TORONTO - Quebec organizers responsible for the longest and largest student strike in Canadian history are spreading their message across Ontario _ one university campus at a time.
And one expert in social movements says the student leaders will likely be heard loud and clear.
"They do have a chance of being successful," said Vincent Mosco, a sociology professor emeritus from Queen's University in Kingston, Ont.
"From the Occupy Wall Street movement to the eruptions in the Middle East and elsewhere, there's a worldwide phenomenon now that has given legitimacy to protests."
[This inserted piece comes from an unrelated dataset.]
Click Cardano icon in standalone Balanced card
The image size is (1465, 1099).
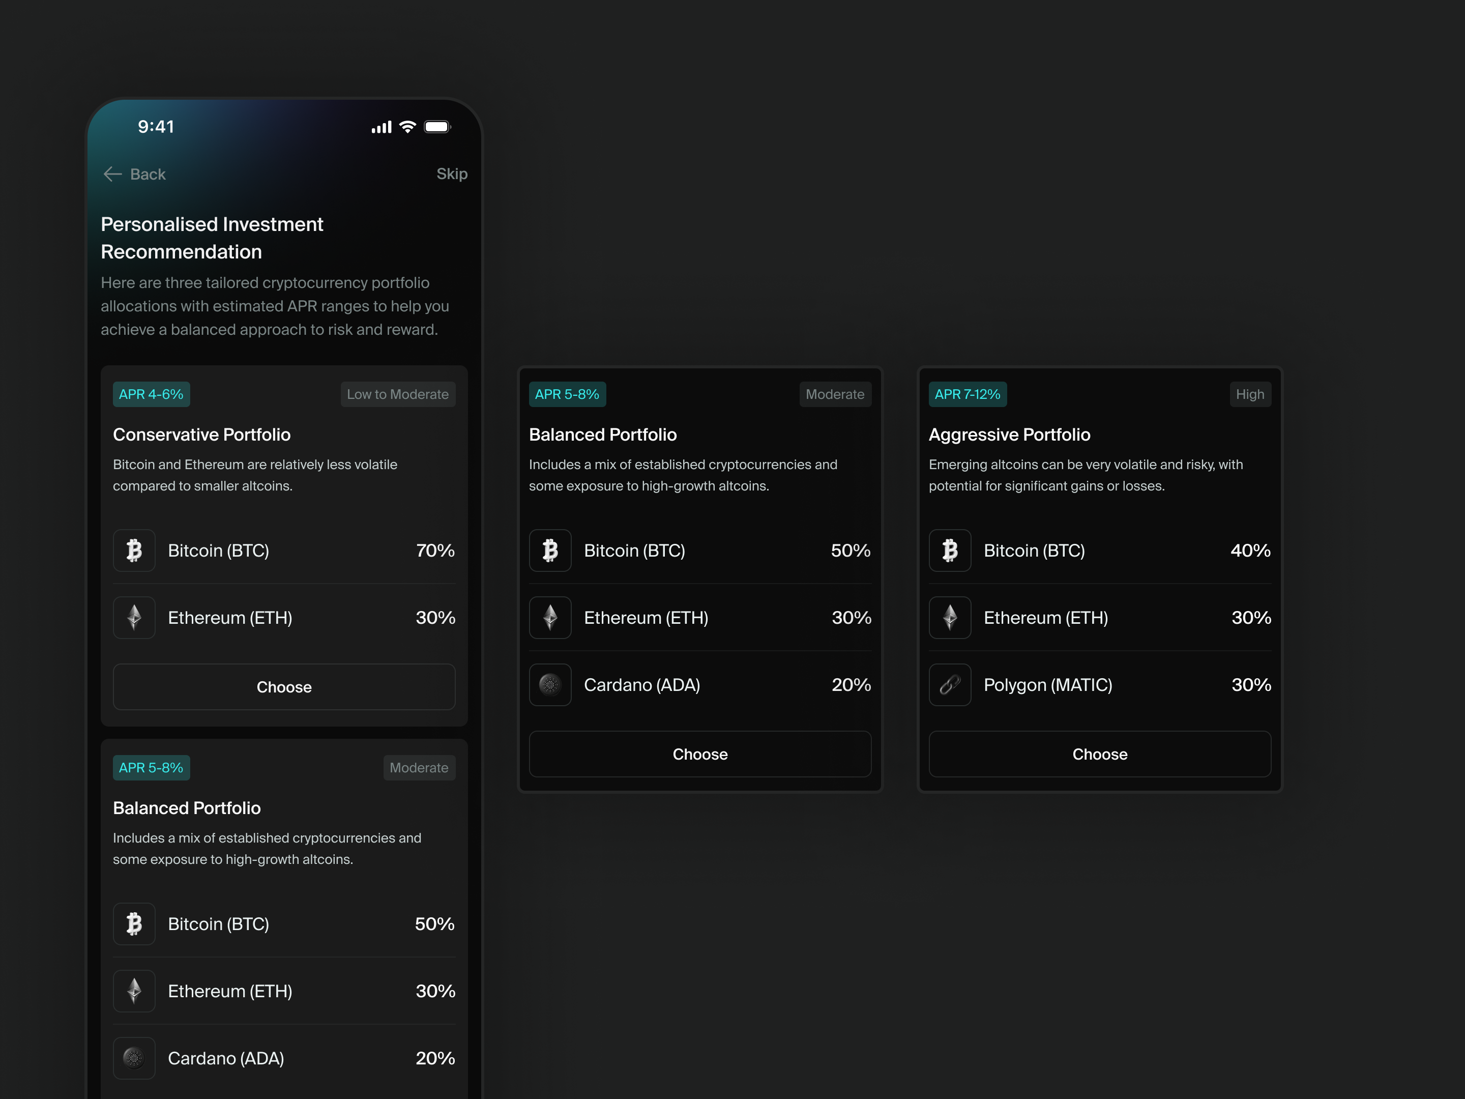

The nine-day "Student Solidarity Tour" kicked off Thursday night at the University of Ottawa with speakers, including high-profile student protest leader Gabriel Nadeau-Dubois.
Canadian Federation of Students spokeswoman Jessica McCormick said the turnout of more than 200 people exceeded organizers' expectations.
Speakers drew applause as they described the steps students can take "building towards protesting mobilization," McCormick said.
The tour will also stop in Kingston, Hamilton, Windsor, Niagara, London, Guelph and Toronto before wrapping up in Peterborough on July 20.
Mosco said Ontario post-secondary students will find it easy to relate to the plight of their Quebec peers because both groups have been disgruntled with rising education costs.
According to Statistics Canada, Ontario students paid an average of $6,640 in tuition fees in the 2010/2011 school year.
Thousands of students in Quebec have been on strike since February to oppose a fee hike of $254 a year over seven years.
Sarah Jayne King, the chairwoman of the Canadian Federation of Students for Ontario (CFSO), the group running the events, said they're about teaching Ontario students not to be helpless against paying the highest tuition rates in the country.
"The tour comes, I think, at an important time for Ontario students where we have a host of challenges ahead of us," she said in Ottawa.
The Quebec student strike - which has included protests, marches and classroom sit-ins - is set to start up again in mid-August once classes resume at the province's 14 junior colleges.
The action has been marred by some violence, prompting the Quebec government to bring in controversial emergency legislation which garnered international scrutiny.
Bill 78 paused the school year at institutions with striking students, imposed fines for anyone who blocked access to a school and established guidelines on how long and where the protests can be held.
King said Quebec student leaders are not in Ontario to promote violent action, but will instead share their experiences of how they say police have been handling protesters.
"This is not about promoting militant action," she said.
One of the tour's speakers, Jeremie Bedard-Wien with CLASSE (the Coalition large de l'association pour une solidarite syndicale etudiante) said Ontario students have every reason to protest.
"Many grassroots organizations are sprouting up in Ontario to learn from our organization tactics and it's clear Ontario students are interested in learning how we mobilize and how to prepare for a general strike," said the 20-year-old college student.
"Tuition here is very much higher than it is in Quebec. I definitely think students will react more strongly."
Bedard-Wien said students need to organize and plan ahead if they want to make a political impact.
Mosco said although Quebec is well-known with its long, terse history with political unrest and protests, Ontario has its own history too.
"I think it's important to note that Ontario students have mobilized from time to time in the past," he said.